Regulate Signal Path
Studies have found that in the endoplasmic reticulum, UPR helps cells adapt to endoplasmic reticulum stress. Existing data indicate that three UPR signaling pathways exist in multicellular animals: PRKR– eIF2α, IRE1α– XBP1, and activated transcription factor (ATF) 6α. Among them, PRKR and IRE1α are type I transmembrane proteins with ER cavity-like domain structure and cytoplasmic serine/threonine kinase domain. ATF6α is a type II transmembrane protein that contains a cytoplasmic loop AMP response element-binding protein (CREB) ATF basic leucine zipper domain. During acute endoplasmic reticulum stress, UPR is activated to restore endoplasmic reticulum protein folding in vivo. This equilibrium process involves transient decay of protein synthesis, increased protein folding and transport in the ER, and related protein degradation and autophagy. To reduce the load on protein folding, activated PERK causes phosphorylation to activate eIF2α, which temporarily suspends the translation of the original messenger RNA. Although total protein synthesis is reduced, eIF2α-P paradoxically up-regulates many mRNA-related genes, such as ATF4, increasing the protein’s ability to transport to the endoplasmic reticulum and other processes in the cell.

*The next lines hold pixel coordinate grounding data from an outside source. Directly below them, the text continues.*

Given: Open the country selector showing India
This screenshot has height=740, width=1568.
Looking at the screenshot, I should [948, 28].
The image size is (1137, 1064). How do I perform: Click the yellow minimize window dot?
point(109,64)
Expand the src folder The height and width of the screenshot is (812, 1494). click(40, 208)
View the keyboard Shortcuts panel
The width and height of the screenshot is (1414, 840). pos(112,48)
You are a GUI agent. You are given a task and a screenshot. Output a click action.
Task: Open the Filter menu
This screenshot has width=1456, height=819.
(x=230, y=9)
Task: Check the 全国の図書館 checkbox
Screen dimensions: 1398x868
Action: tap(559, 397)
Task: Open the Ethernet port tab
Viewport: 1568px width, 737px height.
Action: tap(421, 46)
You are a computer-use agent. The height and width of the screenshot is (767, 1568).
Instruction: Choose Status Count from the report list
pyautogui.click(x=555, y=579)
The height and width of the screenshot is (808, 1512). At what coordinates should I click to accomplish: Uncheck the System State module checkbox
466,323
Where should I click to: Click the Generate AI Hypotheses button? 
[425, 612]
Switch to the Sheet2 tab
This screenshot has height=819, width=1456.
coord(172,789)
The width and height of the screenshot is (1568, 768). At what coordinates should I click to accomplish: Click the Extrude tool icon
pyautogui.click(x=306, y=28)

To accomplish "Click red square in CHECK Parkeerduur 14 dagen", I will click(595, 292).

ATF6α and IRE1α activate the transcription pathway to increase the ability of cellular proteins to fold, transport and degradation. Under stress conditions, IRE1α is activated. When activated IRE1α enters the nucleus, it not only improves protein folding and transport, but also promotes degradation pathways, and thus can resolve misfolded proteins. Activation of IRE1α also mediates mRNA decay and reduces the protein folding a load of the endoplasmic reticulum. When misfolded proteins accumulate in the ER, ATF6α is transported to the Golgi apparatus and processed to produce a cytoplasmic fragment that increases ER folding capacity mainly by inducing genes encoding protein chaperones. The results show that the three signal branches of UPR are not simultaneously activated by endoplasmic reticulum stress. Under stress conditions, ATF6α and IRE1α activation occurs immediately and then decays over time. PERK is immediately followed by activation and persists exist under chronic ER pressure regulation.